Stored data entries:

***

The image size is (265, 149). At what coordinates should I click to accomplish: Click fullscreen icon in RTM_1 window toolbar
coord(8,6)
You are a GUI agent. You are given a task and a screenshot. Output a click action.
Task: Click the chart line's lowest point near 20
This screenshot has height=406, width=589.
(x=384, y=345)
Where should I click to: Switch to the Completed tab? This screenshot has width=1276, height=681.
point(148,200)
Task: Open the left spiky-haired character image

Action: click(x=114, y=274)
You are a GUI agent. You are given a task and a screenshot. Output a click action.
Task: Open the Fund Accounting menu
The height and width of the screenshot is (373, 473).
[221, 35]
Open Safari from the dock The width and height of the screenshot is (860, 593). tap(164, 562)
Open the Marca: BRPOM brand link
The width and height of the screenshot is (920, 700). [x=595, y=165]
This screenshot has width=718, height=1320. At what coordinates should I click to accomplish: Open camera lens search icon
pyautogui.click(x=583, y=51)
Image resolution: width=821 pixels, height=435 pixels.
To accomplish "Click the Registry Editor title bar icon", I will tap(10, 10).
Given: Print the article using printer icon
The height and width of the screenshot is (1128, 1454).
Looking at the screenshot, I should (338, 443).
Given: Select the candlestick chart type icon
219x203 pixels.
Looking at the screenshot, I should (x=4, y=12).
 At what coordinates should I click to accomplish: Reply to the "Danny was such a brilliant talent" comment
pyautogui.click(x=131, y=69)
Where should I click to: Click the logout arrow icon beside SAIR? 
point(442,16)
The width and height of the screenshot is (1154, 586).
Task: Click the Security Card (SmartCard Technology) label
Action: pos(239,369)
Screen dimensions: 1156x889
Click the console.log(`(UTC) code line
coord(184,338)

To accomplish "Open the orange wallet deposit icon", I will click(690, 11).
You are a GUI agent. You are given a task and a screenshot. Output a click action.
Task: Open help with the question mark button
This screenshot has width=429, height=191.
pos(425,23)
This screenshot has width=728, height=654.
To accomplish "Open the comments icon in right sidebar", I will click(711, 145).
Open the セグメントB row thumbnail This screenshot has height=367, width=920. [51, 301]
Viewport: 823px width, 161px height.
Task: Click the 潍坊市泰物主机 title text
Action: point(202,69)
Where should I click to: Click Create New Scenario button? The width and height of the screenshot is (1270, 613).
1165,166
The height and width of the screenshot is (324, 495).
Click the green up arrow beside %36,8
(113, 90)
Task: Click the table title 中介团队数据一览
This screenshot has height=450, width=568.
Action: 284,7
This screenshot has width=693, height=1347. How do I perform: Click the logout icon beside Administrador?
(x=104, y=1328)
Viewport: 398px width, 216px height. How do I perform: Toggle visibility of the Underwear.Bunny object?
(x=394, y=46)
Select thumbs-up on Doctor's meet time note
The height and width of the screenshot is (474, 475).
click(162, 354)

***

### BRIEF
Each of the entries must be set down exactly, none omitted.

### FINISHED TASK
The image size is (265, 149). At what coordinates should I click to accomplish: Click fullscreen icon in RTM_1 window toolbar
coord(8,6)
You are a GUI agent. You are given a task and a screenshot. Output a click action.
Task: Click the chart line's lowest point near 20
This screenshot has height=406, width=589.
(x=384, y=345)
Where should I click to: Switch to the Completed tab? This screenshot has width=1276, height=681.
point(148,200)
Task: Open the left spiky-haired character image

Action: click(x=114, y=274)
You are a GUI agent. You are given a task and a screenshot. Output a click action.
Task: Open the Fund Accounting menu
The height and width of the screenshot is (373, 473).
[221, 35]
Open Safari from the dock The width and height of the screenshot is (860, 593). tap(164, 562)
Open the Marca: BRPOM brand link
The width and height of the screenshot is (920, 700). [x=595, y=165]
This screenshot has width=718, height=1320. At what coordinates should I click to accomplish: Open camera lens search icon
pyautogui.click(x=583, y=51)
Image resolution: width=821 pixels, height=435 pixels.
To accomplish "Click the Registry Editor title bar icon", I will tap(10, 10).
Given: Print the article using printer icon
The height and width of the screenshot is (1128, 1454).
Looking at the screenshot, I should (338, 443).
Given: Select the candlestick chart type icon
219x203 pixels.
Looking at the screenshot, I should (x=4, y=12).
 At what coordinates should I click to accomplish: Reply to the "Danny was such a brilliant talent" comment
pyautogui.click(x=131, y=69)
Where should I click to: Click the logout arrow icon beside SAIR? 
point(442,16)
The width and height of the screenshot is (1154, 586).
Task: Click the Security Card (SmartCard Technology) label
Action: pos(239,369)
Screen dimensions: 1156x889
Click the console.log(`(UTC) code line
coord(184,338)

To accomplish "Open the orange wallet deposit icon", I will click(690, 11).
You are a GUI agent. You are given a task and a screenshot. Output a click action.
Task: Open help with the question mark button
This screenshot has width=429, height=191.
pos(425,23)
This screenshot has width=728, height=654.
To accomplish "Open the comments icon in right sidebar", I will click(711, 145).
Open the セグメントB row thumbnail This screenshot has height=367, width=920. [51, 301]
Viewport: 823px width, 161px height.
Task: Click the 潍坊市泰物主机 title text
Action: point(202,69)
Where should I click to: Click Create New Scenario button? The width and height of the screenshot is (1270, 613).
1165,166
The height and width of the screenshot is (324, 495).
Click the green up arrow beside %36,8
(113, 90)
Task: Click the table title 中介团队数据一览
This screenshot has height=450, width=568.
Action: 284,7
This screenshot has width=693, height=1347. How do I perform: Click the logout icon beside Administrador?
(x=104, y=1328)
Viewport: 398px width, 216px height. How do I perform: Toggle visibility of the Underwear.Bunny object?
(x=394, y=46)
Select thumbs-up on Doctor's meet time note
The height and width of the screenshot is (474, 475).
click(162, 354)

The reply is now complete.